Radio Observations of Ultra Luminous Infra Red Galaxies (ULIRGs)

Abstract

ULIRGs, or Ultra-Luminous Infra Red Galaxies, are incredibly bright galaxies that emit intense Infra Red (IR) radiation due to the merger of two gas-rich galaxies. The intense star formation due to the merger generates a significant amount of ultraviolet radiation, absorbed by surrounding dust and re-emitted in the IR range, making galaxies look very bright at this wavelength. Observations of the galaxies show that they are evolving into elliptical galaxies. While star formation is the primary source of energy for ULIRGs, it has been discovered that nearly half of all ULIRGs detected also contain active galactic nuclei (AGNs). Furthermore, ULIRGs are considered the low-redshift counterparts of distant radio-loud galaxies, making them a valuable research topic. Understanding the behaviour of AGN in these galaxies is critical for studying our nearby Universe and its cosmological consequences.

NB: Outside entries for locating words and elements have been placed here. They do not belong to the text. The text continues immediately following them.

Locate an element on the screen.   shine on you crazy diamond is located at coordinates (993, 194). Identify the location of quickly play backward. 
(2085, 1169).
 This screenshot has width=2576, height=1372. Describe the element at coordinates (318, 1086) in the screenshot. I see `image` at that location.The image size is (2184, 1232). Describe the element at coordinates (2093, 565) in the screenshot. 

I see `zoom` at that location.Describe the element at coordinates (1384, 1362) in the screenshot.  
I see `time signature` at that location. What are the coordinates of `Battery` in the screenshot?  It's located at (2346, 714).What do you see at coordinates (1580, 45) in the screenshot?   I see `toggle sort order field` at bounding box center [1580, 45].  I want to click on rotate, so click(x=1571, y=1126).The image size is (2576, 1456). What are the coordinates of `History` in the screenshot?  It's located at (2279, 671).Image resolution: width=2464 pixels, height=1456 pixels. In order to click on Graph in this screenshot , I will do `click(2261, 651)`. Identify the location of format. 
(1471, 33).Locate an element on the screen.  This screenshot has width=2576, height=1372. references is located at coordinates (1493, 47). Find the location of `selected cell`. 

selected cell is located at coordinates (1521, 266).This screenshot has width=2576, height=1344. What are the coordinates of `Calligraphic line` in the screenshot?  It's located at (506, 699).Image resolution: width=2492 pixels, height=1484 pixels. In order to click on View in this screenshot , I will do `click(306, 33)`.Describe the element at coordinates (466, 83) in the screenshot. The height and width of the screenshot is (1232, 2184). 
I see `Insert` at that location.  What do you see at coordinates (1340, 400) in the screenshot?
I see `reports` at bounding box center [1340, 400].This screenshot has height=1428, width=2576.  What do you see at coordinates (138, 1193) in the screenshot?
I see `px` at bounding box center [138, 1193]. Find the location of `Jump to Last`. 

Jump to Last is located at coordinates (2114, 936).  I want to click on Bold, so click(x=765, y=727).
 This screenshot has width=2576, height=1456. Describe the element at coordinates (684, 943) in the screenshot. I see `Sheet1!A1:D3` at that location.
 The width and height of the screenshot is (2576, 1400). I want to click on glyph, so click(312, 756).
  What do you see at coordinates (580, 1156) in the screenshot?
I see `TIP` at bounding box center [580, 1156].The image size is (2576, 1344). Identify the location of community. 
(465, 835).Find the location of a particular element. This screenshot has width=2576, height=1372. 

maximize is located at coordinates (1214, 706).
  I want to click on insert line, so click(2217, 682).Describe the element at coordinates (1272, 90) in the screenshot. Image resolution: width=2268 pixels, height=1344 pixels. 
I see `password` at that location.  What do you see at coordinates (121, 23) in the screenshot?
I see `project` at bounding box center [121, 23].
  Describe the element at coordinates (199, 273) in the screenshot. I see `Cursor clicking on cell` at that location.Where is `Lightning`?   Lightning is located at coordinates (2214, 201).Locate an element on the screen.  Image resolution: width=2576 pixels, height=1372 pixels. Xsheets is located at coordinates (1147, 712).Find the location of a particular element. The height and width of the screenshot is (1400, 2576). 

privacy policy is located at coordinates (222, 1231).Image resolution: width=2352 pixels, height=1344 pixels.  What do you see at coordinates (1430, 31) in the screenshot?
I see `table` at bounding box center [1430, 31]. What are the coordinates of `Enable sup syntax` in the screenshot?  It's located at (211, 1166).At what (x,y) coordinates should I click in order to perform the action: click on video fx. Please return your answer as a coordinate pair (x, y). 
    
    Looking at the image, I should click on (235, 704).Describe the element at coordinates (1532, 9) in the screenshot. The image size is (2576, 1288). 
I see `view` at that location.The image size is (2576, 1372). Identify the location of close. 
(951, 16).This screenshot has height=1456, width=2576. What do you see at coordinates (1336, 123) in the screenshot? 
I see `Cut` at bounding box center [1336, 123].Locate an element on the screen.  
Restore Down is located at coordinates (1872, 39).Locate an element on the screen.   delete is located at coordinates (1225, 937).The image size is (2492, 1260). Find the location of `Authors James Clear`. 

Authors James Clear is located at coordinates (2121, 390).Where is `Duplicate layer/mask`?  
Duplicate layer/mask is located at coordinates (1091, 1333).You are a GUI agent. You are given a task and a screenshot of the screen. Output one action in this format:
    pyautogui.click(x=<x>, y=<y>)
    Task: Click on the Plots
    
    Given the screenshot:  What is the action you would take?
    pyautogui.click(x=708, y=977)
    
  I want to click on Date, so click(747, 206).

Despite extensive research on ULIRGs at optical and IR wavelengths, detailed radio maps of these galaxies have not been studied. In this study, we intend to make radio frequency maps of a sample of ULIRGs, enabling us to observe their radio morphologies and search for extended features like jets. We will also determine the emission’s spectral index, turnover frequency and break frequency, which will provide vital information about the physical processes taking place within these galaxies. The break frequency will enable us to calculate the spectral age of the ULIRGs, helping us understand where it stands in the evolution of radio-loud galaxies. We find that ULIRGs have a low-frequency turnover comparable to Compact Steep Spectrum (CSS) sources, which are thought to be young radio sources that evolve into large radio galaxies. The measured spectral ages have a median of around 3 million years. This age is younger than large radio relic galaxies that are 107 −108 million years old. This fits with the claim that ULIRGs are new radio sources. The radio powers at 1.4 GHz is very near to log(P at 1.4GHz) = 25, the radio power that separates Fanaroff–Riley I and Fanaroff–Riley II radio sources.